This week’s readings (a book and a magazine) were replete with words appropriate for blogging: aperçu, divertissement, embonpoint, mordant, and rigmarole. Two of them have been posted on previously (the ones in purple, which will take you to their post when clicked on), so that leaves three for today’s post. Let’s take them in reverse alphabetical order just because I can be contumacious sometimes.
Rigmarole is a word I remember hearing my mother say, although she
pronounced it as if it were spelled rigamarole. It is apparently an accepted
variant spelling of rigmarole, because the Collins English Dictionary says so.
But the preferred spelling is rigmarole; the word is a noun for any long or
complicated procedure, or for a set of pointless statements or just garbled nonsense.
Rigamarole is more fun for an utterance; it has a cadence to it and works well
in dactylic tetrameter poetry, as the first part of this sentence might illustrate. (You provide the aperçu.)

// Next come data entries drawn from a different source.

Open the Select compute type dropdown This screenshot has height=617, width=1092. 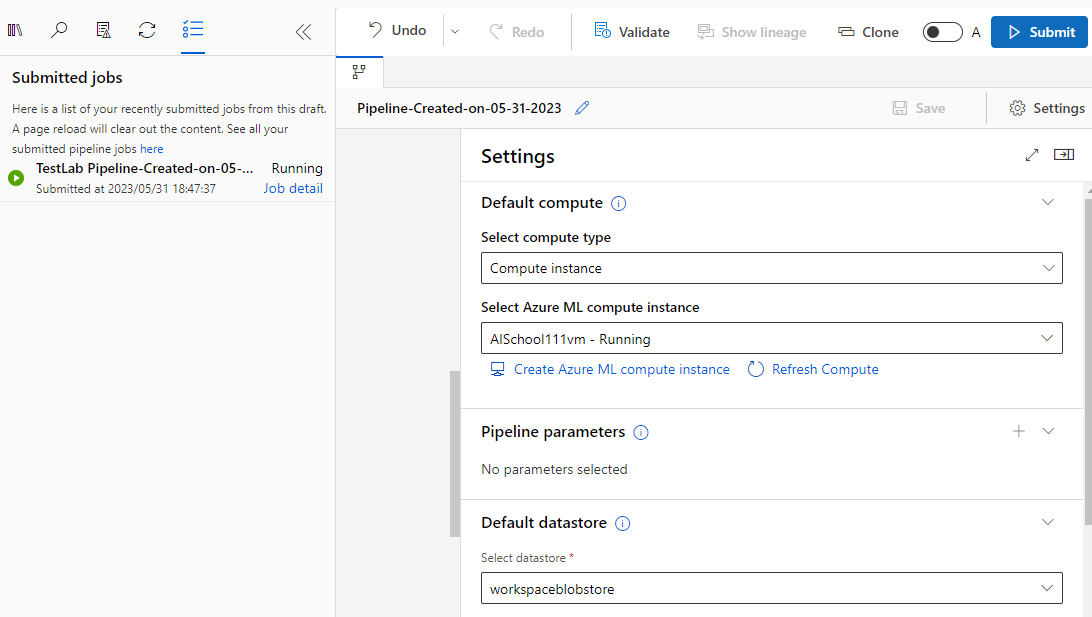(771, 268)
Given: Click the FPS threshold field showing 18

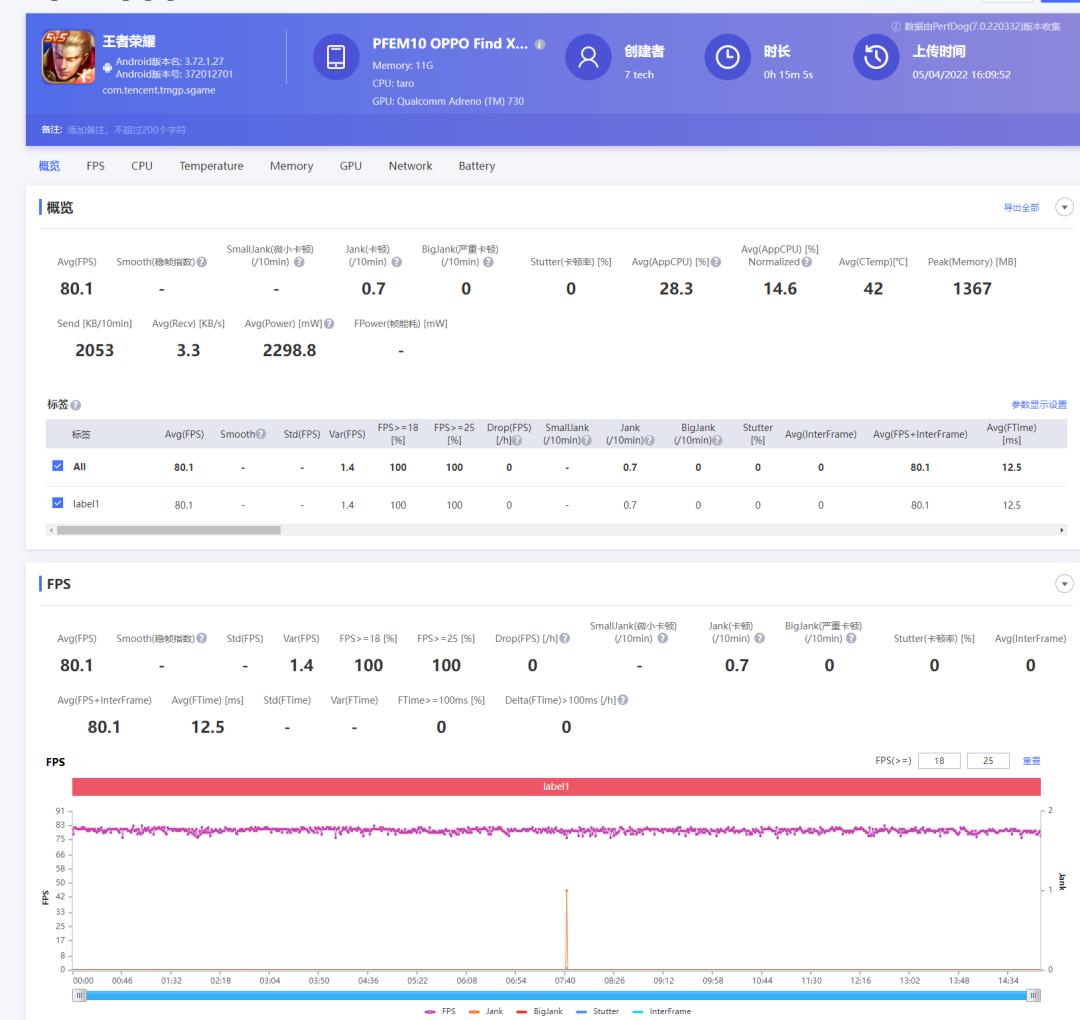Looking at the screenshot, I should [x=938, y=761].
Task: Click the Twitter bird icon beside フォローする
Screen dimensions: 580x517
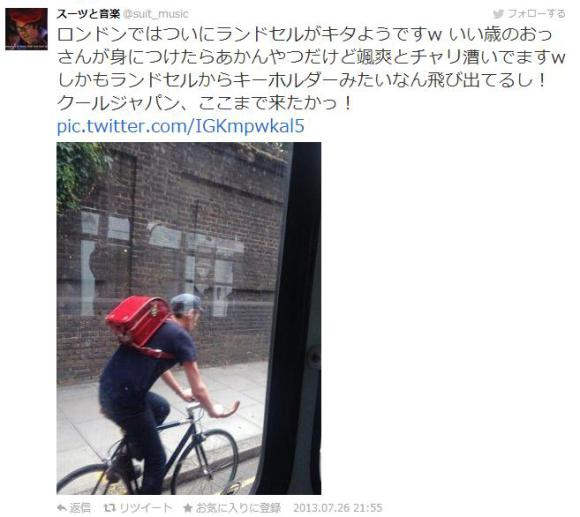Action: tap(498, 14)
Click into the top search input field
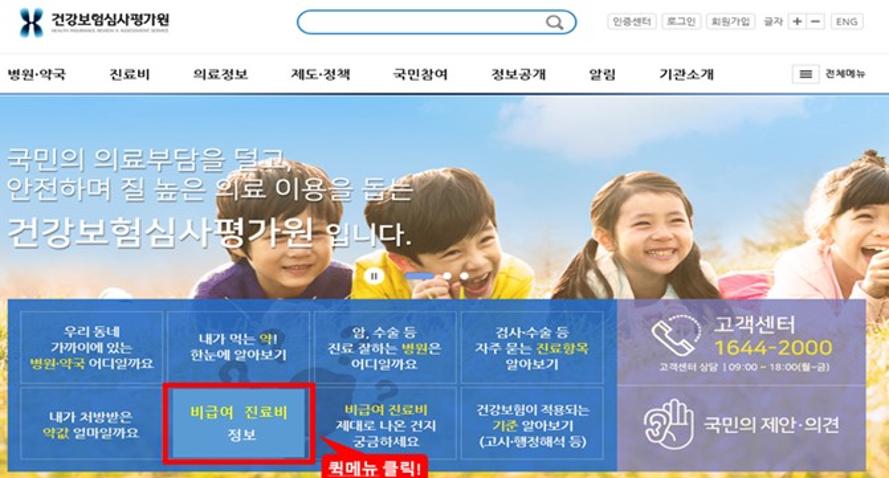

Its etymology is almost as much fun as its utterance. While it
came to English in 1736 to describe “a long, rambling discourse,” according to
etymonline.com, it seems to have come from a colloquial Kentish use from the
1520s, a form of “ragman roll,” which coincidentally will be the name of my
next album. “In Middle English a long roll of verses descriptive of personal
characters, used in the medieval game of chance called Rageman” was the
reference. But the name of the game (rhyme of the ancient blogman) may be from “Anglo-French
Ragemon le bon ‘Ragemon the good,’
which was the heading on one set of the verses, referring to a character by
that name.” For two hundred years it referred to a long, rambling discourse
until 1939 when the idea of a foolish activity or commotion was added. The
etymological explanation in itself may qualify as a rigmarole.
Our next word today is divertissement. It is NOT synonymous with
diversion, because a diversion can be anything that entertains or distracts,
while a divertissement is defined as anything that serves as an interlude in a
performance. It is short, while a diversion is of indeterminate length. It is
also related to performances: if you’re not watching a performance of a play,
opera, or concert, that which provides entertainment between pieces is a
diversion. For those who have never been to a play, opera, or concert, consider
the Super Bowl commercials or halftime show as divertissement and you have the
idea. Short entertainment between the main entertainment.
Divertissement came to English directly from the French in about
1720. The French word means amusement or diversion, but its English meaning is
influenced by the Italian word divertimento,
used in music for a piece of music either providing light amusement or using a
small group of performers.
Finally, let’s get an aperçu at aperçu. Aperçu (pronounced to
rhyme with “at her sea” if you’re still on that poetry kick) is a quick glance,
or a glimpse of something. It can also mean a quick estimate or insight, or
just an outline or summary. Whatever your use, it should be short and quick,
not a rigmarole.
Aperçu, it won’t likely surprise you given the cedilla, is from
the French word of the same spelling (although cedillas are also used in
Portuguese, Catalan, Old Spanish, and Visigoth, which is probably where you
encountered it.) It came to English in the 1820s. The French got it from Latin,
from ad percipere, to perceive. Get
it? Or was that too much of an aperçu?
Anyway, that’s the long and the short of it. Mostly the short.